EXERCISES:
**A.** According to the page on UltraFeedback instruction sampling below, why does the pipeline draw instructions from several different sources? Answer in one to three sentences.
**B.** Continue the page on UltraFeedback instruction sampling below, starting after its final sentence.

QUOTED PASSAGE:
══════════════════════════════

Principle:OpenBMB UltraFeedback Instruction Sampling
| Knowledge Sources | |
|---|---|
| Domains | NLP, Data_Construction, Preference_Learning |
| Last Updated | 2023-10-02 00:00 GMT |
Overview
A data curation strategy that aggregates instructions from diverse NLP task sources to create a broad-coverage seed corpus for preference dataset construction.
Description
Instruction Sampling is the first stage of preference dataset construction. It involves loading pre-prepared instruction datasets from multiple heterogeneous sources, each contributing different task types and difficulty levels. In the UltraFeedback pipeline, six instruction sources are used: UltraChat (multi-turn dialogue), ShareGPT (real user conversations), FLAN (academic NLP tasks), Evol-Instruct (complexity-evolved instructions), TruthfulQA (adversarial truthfulness probes), and FalseQA (false-premise questions). The diversity of sources ensures the resulting preference dataset covers a wide spectrum of instruction-following capabilities.

══════════════════════════════

MATERIAL SUPPLIED:

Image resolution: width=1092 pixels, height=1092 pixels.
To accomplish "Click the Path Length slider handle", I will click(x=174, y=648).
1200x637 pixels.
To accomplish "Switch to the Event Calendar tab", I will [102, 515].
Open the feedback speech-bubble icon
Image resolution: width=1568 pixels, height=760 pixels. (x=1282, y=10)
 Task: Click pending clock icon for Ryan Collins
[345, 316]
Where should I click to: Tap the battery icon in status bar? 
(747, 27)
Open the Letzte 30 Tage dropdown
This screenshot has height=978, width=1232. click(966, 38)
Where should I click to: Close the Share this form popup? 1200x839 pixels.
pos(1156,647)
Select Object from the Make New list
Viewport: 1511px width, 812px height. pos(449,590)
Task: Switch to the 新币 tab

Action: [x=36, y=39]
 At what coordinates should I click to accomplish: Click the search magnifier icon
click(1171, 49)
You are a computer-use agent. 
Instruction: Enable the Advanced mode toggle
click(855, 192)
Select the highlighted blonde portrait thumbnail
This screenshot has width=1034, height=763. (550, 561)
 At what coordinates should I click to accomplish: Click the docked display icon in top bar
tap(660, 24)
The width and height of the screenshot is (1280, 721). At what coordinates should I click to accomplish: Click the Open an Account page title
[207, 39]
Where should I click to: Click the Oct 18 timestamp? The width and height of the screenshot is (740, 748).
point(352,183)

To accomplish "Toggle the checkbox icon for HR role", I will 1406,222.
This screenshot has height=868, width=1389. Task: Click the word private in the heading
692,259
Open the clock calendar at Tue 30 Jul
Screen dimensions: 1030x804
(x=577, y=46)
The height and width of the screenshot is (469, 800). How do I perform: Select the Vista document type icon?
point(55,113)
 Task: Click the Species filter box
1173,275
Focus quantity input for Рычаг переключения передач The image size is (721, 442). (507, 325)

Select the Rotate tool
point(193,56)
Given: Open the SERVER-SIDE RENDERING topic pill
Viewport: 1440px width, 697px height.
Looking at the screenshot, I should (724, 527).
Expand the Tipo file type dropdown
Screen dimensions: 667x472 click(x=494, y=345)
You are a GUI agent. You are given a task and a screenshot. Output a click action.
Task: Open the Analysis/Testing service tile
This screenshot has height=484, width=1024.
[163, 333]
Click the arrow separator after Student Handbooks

══════════════════════════════

ANSWERS TO THIS EXERCISE:
**A.** Instructions are drawn from several heterogeneous sources because each one contributes different task types and difficulty levels. Together they make the resulting preference dataset cover a wide spectrum of instruction-following capabilities.

**B.**
Each source is stored as a JSON file and loaded into a HuggingFace Dataset object for downstream processing. The source identity (subset name) is preserved throughout the pipeline because it determines which principle distribution and world knowledge context apply in later stages.
Usage
Use this principle when constructing preference datasets that require broad instruction coverage. It is the entry point for any pipeline that generates multi-model completions and then annotates them for preference learning. The choice of instruction sources directly impacts the diversity and quality of the final preference pairs.
Theoretical Basis
The theoretical motivation comes from the observation that LLM alignment benefits from training on diverse instruction types. A preference dataset biased toward a single task type (e.g., only chat) produces models that are poorly calibrated on factual, reasoning, or safety tasks.
Pseudo-code Logic:
# Abstract algorithm
for each source in [ultrachat, sharegpt, flan, evol_instruct, truthful_qa, false_qa]:
instructions = load_json(source_path)
dataset = create_hf_dataset(instructions)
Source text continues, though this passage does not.